* Cómo resolverla:
Responda, por favor, estas preguntas sobre el pasaje citado:
1. ¿Qué fabulista se nombra al principio?
2. Según lo que habían pronosticado los expertos, ¿qué se contuvo?
3. ¿Con qué factor habría que contar, según la última oración?

* Pasaje citado:

-------------------------

El fabulista Tomás de Iriarte nos previno del peligro de los debates estériles, casi siempre inoportunos, pero ya se sabe que las fábulas recogen grandes enseñanzas que proclamamos pero no ponemos en práctica. Hace menos de un año coincidíamos en el sueño de llegar con vida al momento en que la ciencia encontrara algún remedio para detener esta pandemia histórica y se pusieron al servicio de la investigación grandes recursos en busca de las ansiadas vacunas como primer paso para detener su avance. Parecía complicado pero no se pudo hacer otra cosa que esperar los frutos del trabajo de los sabios y extremar mientras tanto nuestras precauciones.
Llegó por fin lo que parecía
inalcanzable y desplazamos nuestra cautela a su precio, a la forma en que se administraría
y a sus posibles efectos, como si no pudiéramos salir de un torbellino de dificultades sin fin. Todo pudo
superarse y, al menos en esta privilegiada parte del llamado primer mundo, se
ha conseguido en poco tiempo vacunar a quienes lo han deseado de forma
gratuita, ordenada con criterios sanitarios y demostrada eficacia. Hubo en los
primeros días ejemplos de impaciencia que sirvieron para señalar la falta de
dignidad de algunos, el sentido de la disciplina de la mayoría y la profesionalidad
de la clase sanitaria que, sin abandonar el primer frente en el que había dejado
sus propias víctimas, incrementó su actuación para vacunarnos a marchas
forzadas.
Como habían pronosticado los
expertos, mejoraron las cifras, se contuvo la fatal inercia de los centros de
mayores y nos permitimos respirar algo más tranquilos con el alivio de una
estrategia que parece correcta. A pesar de los altibajos, se animó la economía
y se volvió a una cierta normalidad, incluso mayor que la recomendada por los inmunólogos.
Que los políticos aprovecharan cualquier pretexto para dedicarse a lo suyo y
que los jueces dictaran resoluciones que cuesta entender parece parte de lo previsto,
así que todo en orden si no hubiera que contar con el factor humano.

-------------------------

* Extractos de datos:
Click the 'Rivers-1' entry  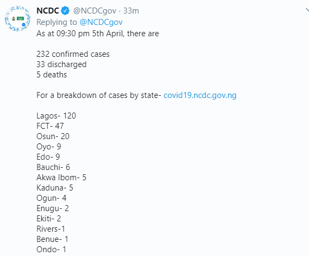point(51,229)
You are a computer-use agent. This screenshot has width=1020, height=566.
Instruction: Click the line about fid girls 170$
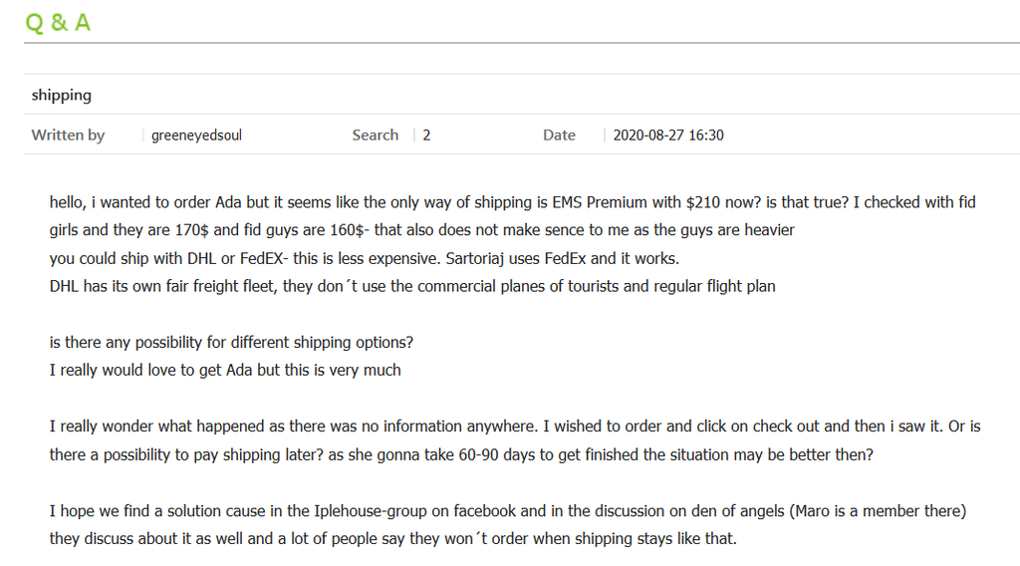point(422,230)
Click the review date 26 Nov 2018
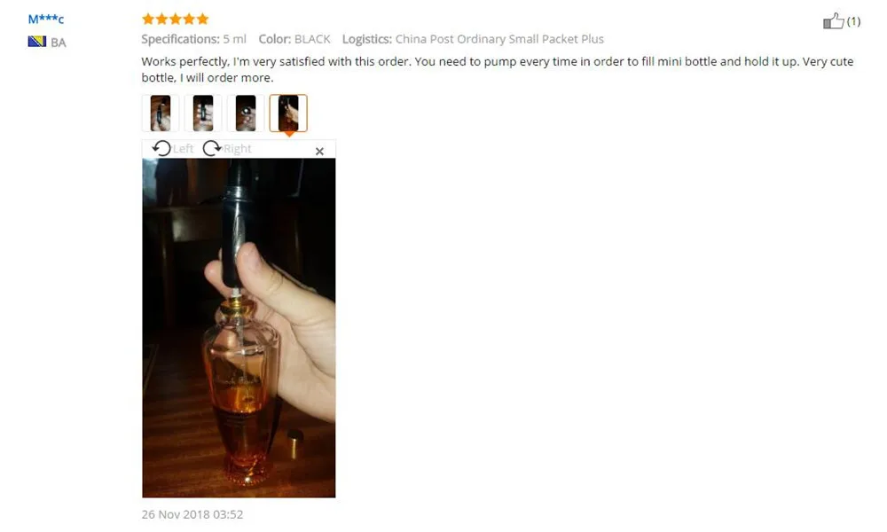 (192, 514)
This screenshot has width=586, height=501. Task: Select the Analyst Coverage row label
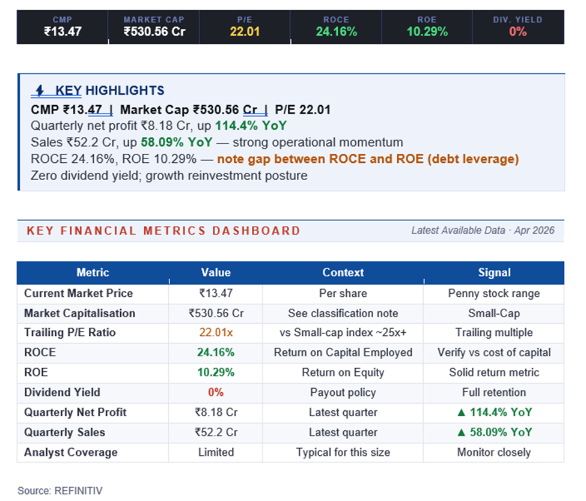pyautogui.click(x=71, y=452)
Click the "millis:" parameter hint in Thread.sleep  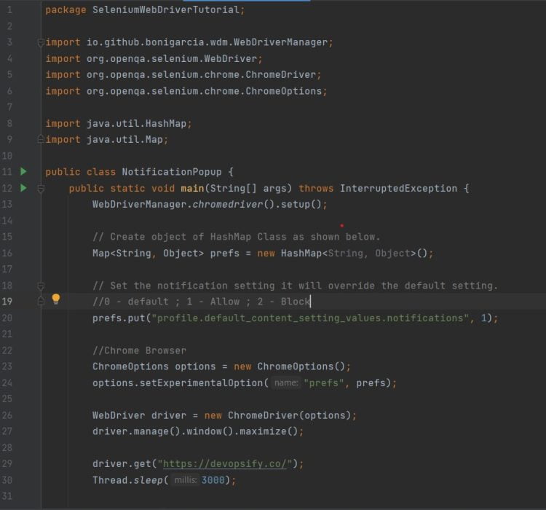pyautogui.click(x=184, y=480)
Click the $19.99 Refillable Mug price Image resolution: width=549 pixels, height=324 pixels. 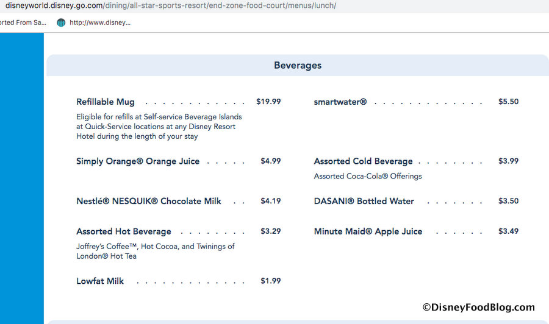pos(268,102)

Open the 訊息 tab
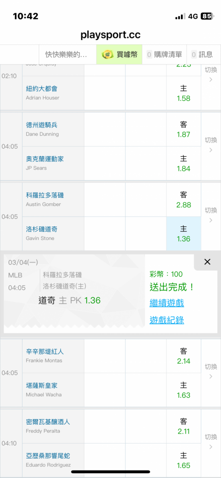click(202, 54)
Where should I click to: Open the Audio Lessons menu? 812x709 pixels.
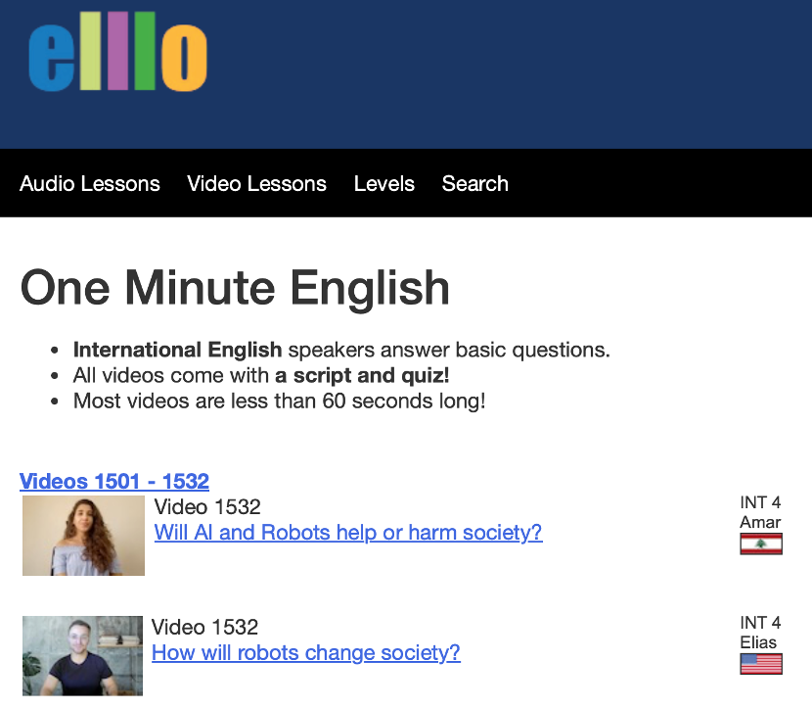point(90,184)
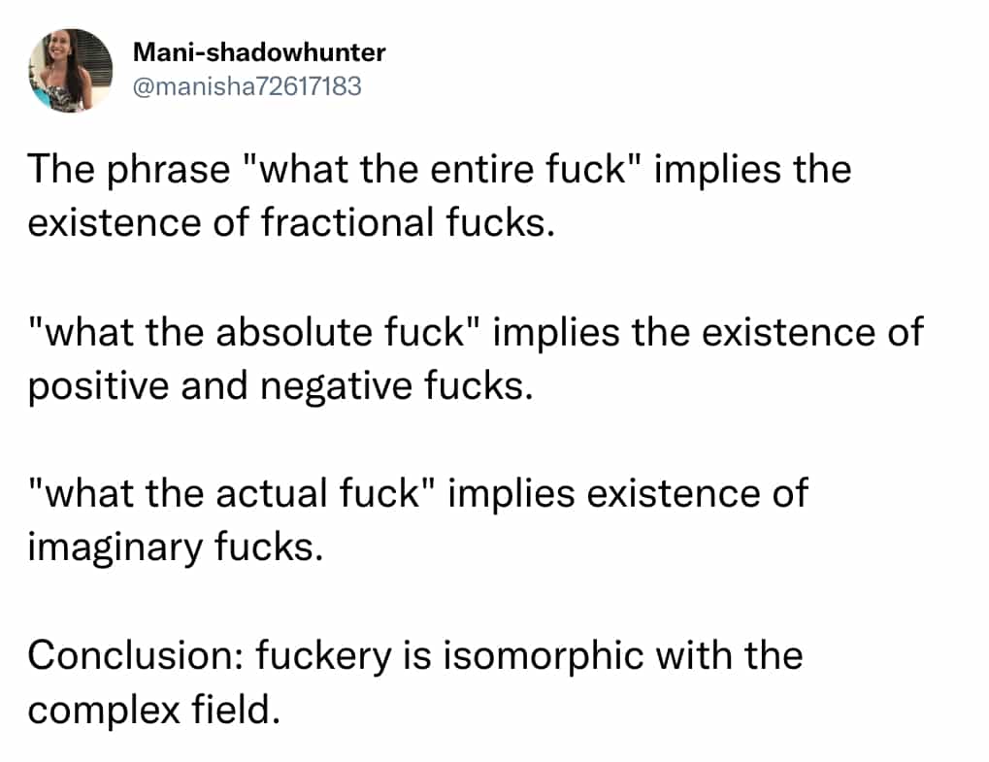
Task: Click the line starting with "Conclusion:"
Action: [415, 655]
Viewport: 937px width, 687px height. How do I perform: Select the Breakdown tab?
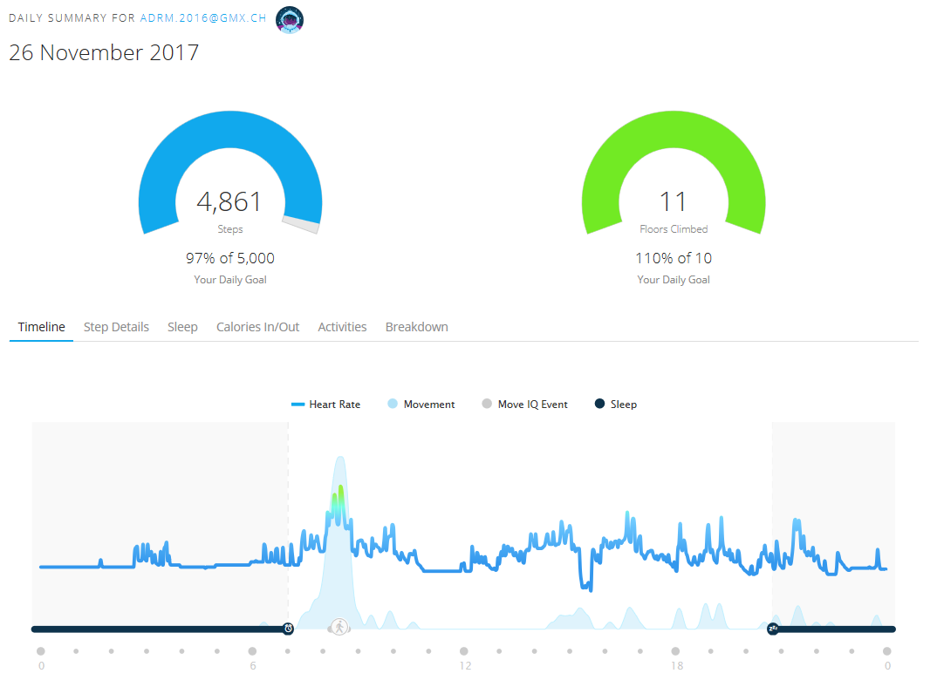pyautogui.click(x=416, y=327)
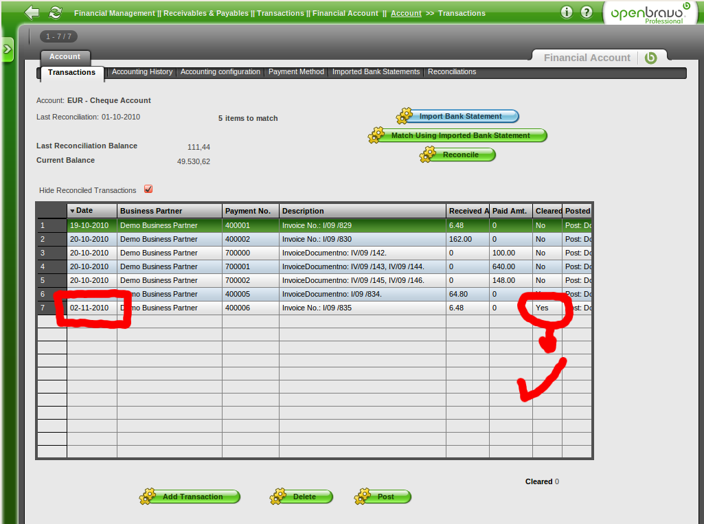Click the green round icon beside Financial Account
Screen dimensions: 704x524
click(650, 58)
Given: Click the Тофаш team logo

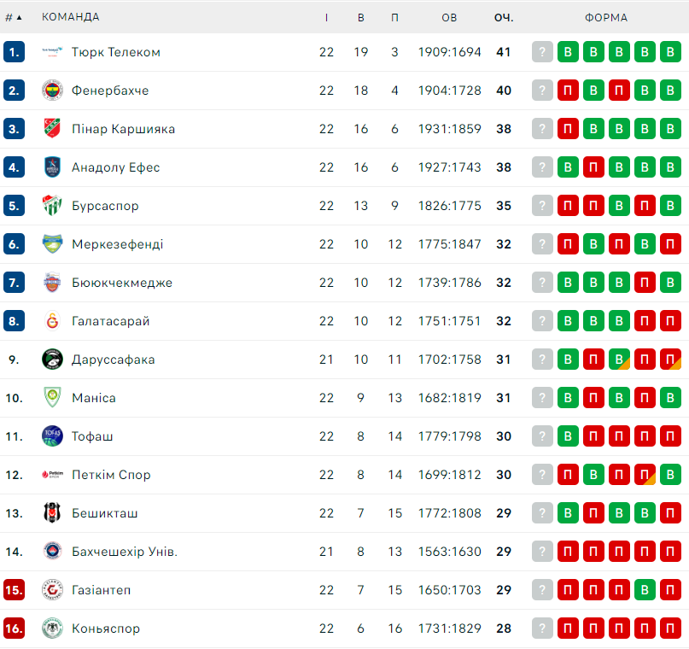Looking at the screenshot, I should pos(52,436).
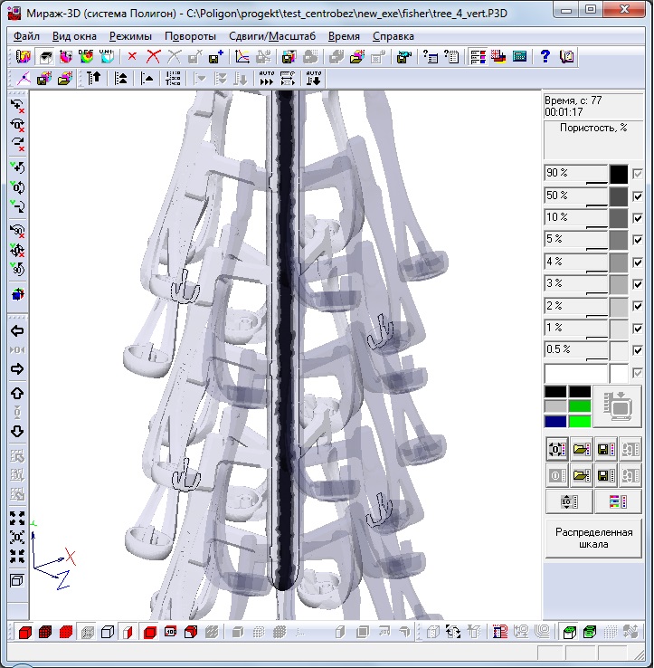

-------------------------

* Solución propuesta:
1. Tomás de Iriarte.
2. La fatal inercia de los centros de mayores.
3. Con el factor humano.